Dataset extract |
▬▬▬▬▬▬
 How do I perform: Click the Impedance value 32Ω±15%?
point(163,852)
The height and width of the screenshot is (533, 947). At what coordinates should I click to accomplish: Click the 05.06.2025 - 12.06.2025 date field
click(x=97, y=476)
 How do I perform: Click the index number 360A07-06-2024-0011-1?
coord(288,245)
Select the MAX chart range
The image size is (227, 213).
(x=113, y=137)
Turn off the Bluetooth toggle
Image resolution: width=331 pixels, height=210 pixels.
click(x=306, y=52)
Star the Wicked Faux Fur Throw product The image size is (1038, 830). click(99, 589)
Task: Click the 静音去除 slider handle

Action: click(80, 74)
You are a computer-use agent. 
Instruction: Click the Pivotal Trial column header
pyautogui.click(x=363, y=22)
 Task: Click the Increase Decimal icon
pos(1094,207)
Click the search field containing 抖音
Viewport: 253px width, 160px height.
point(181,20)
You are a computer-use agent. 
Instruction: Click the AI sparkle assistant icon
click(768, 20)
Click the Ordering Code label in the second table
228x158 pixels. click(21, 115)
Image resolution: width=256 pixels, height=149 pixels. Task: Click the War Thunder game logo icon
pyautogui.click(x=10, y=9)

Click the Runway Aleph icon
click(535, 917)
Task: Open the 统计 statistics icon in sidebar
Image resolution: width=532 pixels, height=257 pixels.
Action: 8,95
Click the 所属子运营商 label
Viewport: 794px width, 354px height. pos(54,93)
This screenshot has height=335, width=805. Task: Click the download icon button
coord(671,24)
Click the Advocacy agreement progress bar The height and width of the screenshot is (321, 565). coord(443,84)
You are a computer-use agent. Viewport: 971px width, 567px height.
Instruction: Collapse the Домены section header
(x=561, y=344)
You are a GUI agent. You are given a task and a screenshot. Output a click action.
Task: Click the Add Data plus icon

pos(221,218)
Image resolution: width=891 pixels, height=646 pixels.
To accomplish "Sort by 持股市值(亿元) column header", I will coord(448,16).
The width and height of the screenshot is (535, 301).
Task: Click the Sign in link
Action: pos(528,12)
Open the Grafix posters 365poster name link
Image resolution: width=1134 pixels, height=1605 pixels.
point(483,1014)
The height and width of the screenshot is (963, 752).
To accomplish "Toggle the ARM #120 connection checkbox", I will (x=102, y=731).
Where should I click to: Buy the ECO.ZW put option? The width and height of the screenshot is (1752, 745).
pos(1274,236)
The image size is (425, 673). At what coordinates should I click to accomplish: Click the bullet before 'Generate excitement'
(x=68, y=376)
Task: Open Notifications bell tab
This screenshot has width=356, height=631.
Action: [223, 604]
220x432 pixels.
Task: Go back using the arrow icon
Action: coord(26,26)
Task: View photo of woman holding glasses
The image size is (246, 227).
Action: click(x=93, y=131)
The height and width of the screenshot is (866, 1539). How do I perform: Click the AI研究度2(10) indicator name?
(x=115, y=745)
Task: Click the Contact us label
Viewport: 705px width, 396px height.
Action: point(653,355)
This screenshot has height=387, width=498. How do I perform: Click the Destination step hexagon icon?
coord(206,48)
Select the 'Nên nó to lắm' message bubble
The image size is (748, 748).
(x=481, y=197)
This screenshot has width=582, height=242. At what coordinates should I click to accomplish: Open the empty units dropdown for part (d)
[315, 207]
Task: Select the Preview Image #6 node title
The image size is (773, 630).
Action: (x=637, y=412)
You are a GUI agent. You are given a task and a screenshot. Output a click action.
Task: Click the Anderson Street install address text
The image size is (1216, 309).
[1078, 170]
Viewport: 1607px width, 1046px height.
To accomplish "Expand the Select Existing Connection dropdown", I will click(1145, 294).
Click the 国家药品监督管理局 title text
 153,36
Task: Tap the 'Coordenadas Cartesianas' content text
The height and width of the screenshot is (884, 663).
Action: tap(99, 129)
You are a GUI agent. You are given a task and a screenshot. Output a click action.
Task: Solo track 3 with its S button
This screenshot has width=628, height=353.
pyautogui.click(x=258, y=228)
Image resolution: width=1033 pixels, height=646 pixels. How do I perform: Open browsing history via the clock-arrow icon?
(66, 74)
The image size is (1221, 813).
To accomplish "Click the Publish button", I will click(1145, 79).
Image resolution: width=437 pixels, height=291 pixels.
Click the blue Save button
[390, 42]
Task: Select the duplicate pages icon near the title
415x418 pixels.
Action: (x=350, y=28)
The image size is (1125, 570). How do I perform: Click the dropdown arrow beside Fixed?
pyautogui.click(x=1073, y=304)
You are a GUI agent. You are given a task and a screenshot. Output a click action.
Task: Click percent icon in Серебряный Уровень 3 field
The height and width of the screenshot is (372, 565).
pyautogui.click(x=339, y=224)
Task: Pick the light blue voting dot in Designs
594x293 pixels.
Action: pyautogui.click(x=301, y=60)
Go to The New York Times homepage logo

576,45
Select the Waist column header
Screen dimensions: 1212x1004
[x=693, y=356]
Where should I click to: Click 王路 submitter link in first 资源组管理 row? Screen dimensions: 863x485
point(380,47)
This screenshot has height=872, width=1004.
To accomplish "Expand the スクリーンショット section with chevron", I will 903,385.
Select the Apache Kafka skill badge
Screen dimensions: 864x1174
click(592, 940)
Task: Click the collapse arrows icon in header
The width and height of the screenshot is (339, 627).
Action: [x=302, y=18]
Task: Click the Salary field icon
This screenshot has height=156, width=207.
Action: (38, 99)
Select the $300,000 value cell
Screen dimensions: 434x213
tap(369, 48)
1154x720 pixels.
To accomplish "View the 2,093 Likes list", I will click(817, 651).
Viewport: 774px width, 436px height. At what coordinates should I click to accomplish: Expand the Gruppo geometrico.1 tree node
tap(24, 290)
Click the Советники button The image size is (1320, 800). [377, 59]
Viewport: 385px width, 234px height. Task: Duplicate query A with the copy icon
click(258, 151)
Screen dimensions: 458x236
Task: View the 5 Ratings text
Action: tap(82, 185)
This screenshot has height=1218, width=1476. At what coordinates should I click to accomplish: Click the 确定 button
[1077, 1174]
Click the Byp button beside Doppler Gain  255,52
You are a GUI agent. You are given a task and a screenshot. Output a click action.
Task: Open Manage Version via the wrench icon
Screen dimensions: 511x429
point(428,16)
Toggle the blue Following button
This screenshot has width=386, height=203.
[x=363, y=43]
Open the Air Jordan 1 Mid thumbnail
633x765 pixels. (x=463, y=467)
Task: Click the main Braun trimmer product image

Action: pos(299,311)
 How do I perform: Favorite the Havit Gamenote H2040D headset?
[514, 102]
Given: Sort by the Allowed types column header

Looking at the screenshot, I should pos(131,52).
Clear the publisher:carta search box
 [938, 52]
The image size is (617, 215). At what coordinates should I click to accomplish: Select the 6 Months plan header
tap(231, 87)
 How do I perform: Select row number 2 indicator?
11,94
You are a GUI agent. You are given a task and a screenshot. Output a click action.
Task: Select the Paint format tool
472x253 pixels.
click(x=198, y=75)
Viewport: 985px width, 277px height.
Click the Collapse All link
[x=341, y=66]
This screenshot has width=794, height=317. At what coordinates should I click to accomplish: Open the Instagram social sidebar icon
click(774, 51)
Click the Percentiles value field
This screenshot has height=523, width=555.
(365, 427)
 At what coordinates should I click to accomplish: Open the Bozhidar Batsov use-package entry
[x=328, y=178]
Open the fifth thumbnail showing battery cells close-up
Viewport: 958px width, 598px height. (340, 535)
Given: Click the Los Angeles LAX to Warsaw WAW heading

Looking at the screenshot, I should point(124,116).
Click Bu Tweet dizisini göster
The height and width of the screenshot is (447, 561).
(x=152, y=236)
▬▬▬▬▬▬
Exercise description | Reproduce exactly the section above that begins at the line containing "The image size is (773, 630)." and ends at the line containing "Task: Click the collapse", leaving out all other lines.

Response for this exercise |
The image size is (773, 630).
Action: (x=637, y=412)
You are a GUI agent. You are given a task and a screenshot. Output a click action.
Task: Click the Anderson Street install address text
The image size is (1216, 309).
[1078, 170]
Viewport: 1607px width, 1046px height.
To accomplish "Expand the Select Existing Connection dropdown", I will click(1145, 294).
Click the 国家药品监督管理局 title text
 153,36
Task: Tap the 'Coordenadas Cartesianas' content text
The height and width of the screenshot is (884, 663).
Action: tap(99, 129)
You are a GUI agent. You are given a task and a screenshot. Output a click action.
Task: Solo track 3 with its S button
This screenshot has width=628, height=353.
pyautogui.click(x=258, y=228)
Image resolution: width=1033 pixels, height=646 pixels. How do I perform: Open browsing history via the clock-arrow icon?
(66, 74)
The image size is (1221, 813).
To accomplish "Click the Publish button", I will click(1145, 79).
Image resolution: width=437 pixels, height=291 pixels.
Click the blue Save button
[390, 42]
Task: Select the duplicate pages icon near the title
415x418 pixels.
Action: (x=350, y=28)
The image size is (1125, 570). How do I perform: Click the dropdown arrow beside Fixed?
pyautogui.click(x=1073, y=304)
You are a GUI agent. You are given a task and a screenshot. Output a click action.
Task: Click percent icon in Серебряный Уровень 3 field
The height and width of the screenshot is (372, 565).
pyautogui.click(x=339, y=224)
Task: Pick the light blue voting dot in Designs
594x293 pixels.
Action: pyautogui.click(x=301, y=60)
Go to The New York Times homepage logo

576,45
Select the Waist column header
Screen dimensions: 1212x1004
[x=693, y=356]
Where should I click to: Click 王路 submitter link in first 资源组管理 row? Screen dimensions: 863x485
point(380,47)
This screenshot has height=872, width=1004.
To accomplish "Expand the スクリーンショット section with chevron", I will 903,385.
Select the Apache Kafka skill badge
Screen dimensions: 864x1174
click(592, 940)
Task: Click the collapse arrows icon in header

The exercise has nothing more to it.